[Dataset excerpts]
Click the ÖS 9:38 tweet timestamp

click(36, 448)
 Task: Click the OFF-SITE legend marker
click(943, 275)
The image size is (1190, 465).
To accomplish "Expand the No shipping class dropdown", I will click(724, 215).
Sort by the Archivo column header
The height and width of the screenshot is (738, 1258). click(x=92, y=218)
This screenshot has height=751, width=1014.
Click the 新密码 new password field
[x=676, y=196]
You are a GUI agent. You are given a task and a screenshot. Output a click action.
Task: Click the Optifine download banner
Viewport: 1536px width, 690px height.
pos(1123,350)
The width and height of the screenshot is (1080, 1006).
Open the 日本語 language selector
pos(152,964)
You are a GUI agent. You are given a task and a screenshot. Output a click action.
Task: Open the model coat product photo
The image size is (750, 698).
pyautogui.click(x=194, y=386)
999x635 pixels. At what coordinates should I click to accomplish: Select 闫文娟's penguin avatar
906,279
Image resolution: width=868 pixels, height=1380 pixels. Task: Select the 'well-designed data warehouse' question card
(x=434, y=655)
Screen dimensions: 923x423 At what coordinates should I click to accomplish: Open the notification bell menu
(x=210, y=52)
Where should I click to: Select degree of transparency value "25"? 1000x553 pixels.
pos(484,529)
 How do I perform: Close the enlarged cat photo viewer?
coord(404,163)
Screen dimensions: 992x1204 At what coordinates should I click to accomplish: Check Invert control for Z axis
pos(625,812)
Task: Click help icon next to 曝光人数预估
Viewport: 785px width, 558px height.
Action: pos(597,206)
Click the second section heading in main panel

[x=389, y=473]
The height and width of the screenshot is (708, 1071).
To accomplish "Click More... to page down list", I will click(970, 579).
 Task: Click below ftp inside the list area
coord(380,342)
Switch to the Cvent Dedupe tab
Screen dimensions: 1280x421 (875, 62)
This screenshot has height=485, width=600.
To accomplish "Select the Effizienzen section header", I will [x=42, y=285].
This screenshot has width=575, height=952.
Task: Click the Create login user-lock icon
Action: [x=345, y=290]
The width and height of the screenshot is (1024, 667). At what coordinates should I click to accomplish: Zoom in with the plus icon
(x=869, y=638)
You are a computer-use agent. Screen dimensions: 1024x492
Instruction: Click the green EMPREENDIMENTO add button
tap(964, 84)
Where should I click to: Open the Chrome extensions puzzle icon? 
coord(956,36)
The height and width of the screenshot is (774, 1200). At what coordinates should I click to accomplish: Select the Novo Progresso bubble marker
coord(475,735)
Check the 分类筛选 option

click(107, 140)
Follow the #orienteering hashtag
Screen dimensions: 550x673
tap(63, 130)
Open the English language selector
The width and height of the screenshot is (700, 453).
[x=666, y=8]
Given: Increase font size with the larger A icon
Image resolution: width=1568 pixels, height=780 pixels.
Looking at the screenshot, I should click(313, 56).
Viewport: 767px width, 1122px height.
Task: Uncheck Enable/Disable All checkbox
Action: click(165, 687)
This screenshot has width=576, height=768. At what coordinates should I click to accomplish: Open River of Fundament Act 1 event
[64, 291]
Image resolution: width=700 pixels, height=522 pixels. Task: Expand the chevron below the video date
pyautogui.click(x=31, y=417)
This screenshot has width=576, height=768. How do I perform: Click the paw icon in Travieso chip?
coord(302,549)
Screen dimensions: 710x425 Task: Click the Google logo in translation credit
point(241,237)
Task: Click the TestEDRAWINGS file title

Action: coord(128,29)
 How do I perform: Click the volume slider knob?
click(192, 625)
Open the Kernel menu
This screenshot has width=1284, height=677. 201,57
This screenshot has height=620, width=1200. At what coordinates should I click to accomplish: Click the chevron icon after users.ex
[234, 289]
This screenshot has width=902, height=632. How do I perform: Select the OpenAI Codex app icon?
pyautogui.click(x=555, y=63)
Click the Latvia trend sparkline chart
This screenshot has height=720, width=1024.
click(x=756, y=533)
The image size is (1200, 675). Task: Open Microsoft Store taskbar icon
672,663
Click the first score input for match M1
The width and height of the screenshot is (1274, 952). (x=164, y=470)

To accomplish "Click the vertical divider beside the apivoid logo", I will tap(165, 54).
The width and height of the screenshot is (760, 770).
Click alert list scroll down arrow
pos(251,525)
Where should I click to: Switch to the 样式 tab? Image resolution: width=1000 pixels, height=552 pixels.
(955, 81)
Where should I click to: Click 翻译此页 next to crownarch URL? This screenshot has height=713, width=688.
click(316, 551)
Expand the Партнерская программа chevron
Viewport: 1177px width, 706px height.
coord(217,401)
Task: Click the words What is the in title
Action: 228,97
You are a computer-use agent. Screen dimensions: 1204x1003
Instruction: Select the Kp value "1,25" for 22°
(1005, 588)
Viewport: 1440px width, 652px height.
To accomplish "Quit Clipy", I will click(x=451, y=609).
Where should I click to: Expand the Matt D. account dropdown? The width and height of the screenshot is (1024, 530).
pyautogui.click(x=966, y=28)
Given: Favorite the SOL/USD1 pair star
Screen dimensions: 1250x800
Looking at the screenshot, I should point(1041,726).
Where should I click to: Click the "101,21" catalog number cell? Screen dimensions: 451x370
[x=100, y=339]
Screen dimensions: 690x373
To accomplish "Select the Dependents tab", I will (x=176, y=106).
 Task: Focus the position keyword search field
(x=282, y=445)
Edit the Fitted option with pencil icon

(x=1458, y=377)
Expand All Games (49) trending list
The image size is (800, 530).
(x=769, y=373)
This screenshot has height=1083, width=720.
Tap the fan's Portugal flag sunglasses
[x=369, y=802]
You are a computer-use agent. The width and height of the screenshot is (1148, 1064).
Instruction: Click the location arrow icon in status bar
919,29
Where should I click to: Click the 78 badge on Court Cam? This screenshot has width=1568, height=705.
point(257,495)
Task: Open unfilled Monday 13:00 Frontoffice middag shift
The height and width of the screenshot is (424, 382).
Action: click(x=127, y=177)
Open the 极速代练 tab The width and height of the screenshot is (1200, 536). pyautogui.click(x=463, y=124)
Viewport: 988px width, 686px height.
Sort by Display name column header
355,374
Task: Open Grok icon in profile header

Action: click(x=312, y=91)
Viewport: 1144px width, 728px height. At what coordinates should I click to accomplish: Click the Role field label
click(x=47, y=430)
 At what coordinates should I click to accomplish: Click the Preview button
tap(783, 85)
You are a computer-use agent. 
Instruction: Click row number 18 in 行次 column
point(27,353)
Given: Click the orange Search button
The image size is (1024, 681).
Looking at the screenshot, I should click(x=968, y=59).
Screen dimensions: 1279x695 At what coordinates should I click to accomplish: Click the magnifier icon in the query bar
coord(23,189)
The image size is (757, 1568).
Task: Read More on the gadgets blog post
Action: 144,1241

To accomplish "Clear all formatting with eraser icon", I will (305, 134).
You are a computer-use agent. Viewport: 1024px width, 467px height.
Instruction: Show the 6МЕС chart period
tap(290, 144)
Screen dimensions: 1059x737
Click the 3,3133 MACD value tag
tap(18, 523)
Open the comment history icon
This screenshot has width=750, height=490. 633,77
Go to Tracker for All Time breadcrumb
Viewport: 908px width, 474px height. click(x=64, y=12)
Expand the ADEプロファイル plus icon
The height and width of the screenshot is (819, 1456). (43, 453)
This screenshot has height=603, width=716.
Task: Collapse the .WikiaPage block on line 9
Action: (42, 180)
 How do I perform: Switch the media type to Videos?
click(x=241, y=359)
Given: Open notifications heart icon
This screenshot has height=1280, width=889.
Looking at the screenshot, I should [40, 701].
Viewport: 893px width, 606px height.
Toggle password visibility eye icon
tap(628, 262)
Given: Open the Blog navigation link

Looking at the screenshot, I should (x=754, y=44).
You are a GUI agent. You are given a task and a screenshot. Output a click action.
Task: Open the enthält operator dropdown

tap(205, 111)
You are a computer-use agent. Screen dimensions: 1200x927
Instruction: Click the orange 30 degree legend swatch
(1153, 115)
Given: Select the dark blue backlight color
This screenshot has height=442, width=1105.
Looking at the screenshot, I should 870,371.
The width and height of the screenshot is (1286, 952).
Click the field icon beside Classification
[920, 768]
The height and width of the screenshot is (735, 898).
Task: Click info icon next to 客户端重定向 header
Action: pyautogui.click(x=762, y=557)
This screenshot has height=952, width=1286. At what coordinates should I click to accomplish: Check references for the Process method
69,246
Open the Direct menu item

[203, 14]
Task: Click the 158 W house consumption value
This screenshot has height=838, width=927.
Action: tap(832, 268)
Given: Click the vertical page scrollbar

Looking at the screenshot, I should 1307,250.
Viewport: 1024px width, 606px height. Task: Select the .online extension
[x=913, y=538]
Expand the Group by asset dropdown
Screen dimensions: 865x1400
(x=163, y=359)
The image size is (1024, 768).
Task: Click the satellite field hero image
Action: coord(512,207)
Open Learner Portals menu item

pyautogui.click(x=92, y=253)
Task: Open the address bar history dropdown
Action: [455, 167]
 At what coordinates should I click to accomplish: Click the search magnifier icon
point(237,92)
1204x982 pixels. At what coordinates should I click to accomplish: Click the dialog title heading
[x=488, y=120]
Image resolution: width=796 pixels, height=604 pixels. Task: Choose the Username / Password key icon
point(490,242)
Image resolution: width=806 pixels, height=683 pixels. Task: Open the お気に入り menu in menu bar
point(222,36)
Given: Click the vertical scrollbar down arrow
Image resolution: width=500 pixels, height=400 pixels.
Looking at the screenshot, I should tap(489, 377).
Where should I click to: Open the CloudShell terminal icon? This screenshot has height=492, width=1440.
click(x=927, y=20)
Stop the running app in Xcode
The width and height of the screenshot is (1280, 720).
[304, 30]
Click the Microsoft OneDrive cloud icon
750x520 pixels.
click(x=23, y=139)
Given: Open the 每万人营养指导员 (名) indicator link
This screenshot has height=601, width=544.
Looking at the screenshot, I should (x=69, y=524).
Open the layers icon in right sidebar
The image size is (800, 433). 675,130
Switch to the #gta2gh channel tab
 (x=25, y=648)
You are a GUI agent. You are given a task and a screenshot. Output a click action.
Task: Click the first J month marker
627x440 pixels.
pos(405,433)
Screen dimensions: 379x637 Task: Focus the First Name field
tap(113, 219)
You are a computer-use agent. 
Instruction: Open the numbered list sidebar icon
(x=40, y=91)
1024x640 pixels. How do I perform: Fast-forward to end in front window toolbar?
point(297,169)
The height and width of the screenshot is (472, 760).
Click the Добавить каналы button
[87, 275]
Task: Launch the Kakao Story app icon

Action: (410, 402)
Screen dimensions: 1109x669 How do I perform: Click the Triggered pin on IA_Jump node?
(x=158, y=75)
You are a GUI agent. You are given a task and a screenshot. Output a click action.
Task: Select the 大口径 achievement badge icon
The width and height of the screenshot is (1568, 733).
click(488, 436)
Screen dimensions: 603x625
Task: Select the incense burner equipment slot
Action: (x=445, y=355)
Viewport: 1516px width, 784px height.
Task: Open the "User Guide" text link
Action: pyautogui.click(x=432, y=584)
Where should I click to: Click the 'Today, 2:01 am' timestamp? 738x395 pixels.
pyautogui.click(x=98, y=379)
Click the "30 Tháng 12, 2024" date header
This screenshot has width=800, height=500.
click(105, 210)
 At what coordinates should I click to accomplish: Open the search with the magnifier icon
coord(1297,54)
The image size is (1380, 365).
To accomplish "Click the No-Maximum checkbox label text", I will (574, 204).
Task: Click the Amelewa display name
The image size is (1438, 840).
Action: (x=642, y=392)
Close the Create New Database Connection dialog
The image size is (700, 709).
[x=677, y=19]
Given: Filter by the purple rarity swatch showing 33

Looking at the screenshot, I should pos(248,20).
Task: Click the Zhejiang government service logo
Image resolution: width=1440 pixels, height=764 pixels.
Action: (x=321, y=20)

- _Exercise requirements_: Reproduce verbatim the lines above, from the line with "Follow the #orienteering hashtag" through the line with "The width and height of the screenshot is (760, 770).".

- _Completed exercise_:
Follow the #orienteering hashtag
Screen dimensions: 550x673
tap(63, 130)
Open the English language selector
The width and height of the screenshot is (700, 453).
[x=666, y=8]
Given: Increase font size with the larger A icon
Image resolution: width=1568 pixels, height=780 pixels.
Looking at the screenshot, I should click(313, 56).
Viewport: 767px width, 1122px height.
Task: Uncheck Enable/Disable All checkbox
Action: click(165, 687)
This screenshot has width=576, height=768. At what coordinates should I click to accomplish: Open River of Fundament Act 1 event
[64, 291]
Image resolution: width=700 pixels, height=522 pixels. Task: Expand the chevron below the video date
pyautogui.click(x=31, y=417)
This screenshot has width=576, height=768. How do I perform: Click the paw icon in Travieso chip?
coord(302,549)
Screen dimensions: 710x425 Task: Click the Google logo in translation credit
point(241,237)
Task: Click the TestEDRAWINGS file title

Action: coord(128,29)
 How do I perform: Click the volume slider knob?
click(192, 625)
Open the Kernel menu
This screenshot has width=1284, height=677. 201,57
This screenshot has height=620, width=1200. At what coordinates should I click to accomplish: Click the chevron icon after users.ex
[234, 289]
This screenshot has width=902, height=632. How do I perform: Select the OpenAI Codex app icon?
pyautogui.click(x=555, y=63)
Click the Latvia trend sparkline chart
This screenshot has height=720, width=1024.
click(x=756, y=533)
The image size is (1200, 675). Task: Open Microsoft Store taskbar icon
672,663
Click the first score input for match M1
The width and height of the screenshot is (1274, 952). (x=164, y=470)

To accomplish "Click the vertical divider beside the apivoid logo", I will tap(165, 54).
The width and height of the screenshot is (760, 770).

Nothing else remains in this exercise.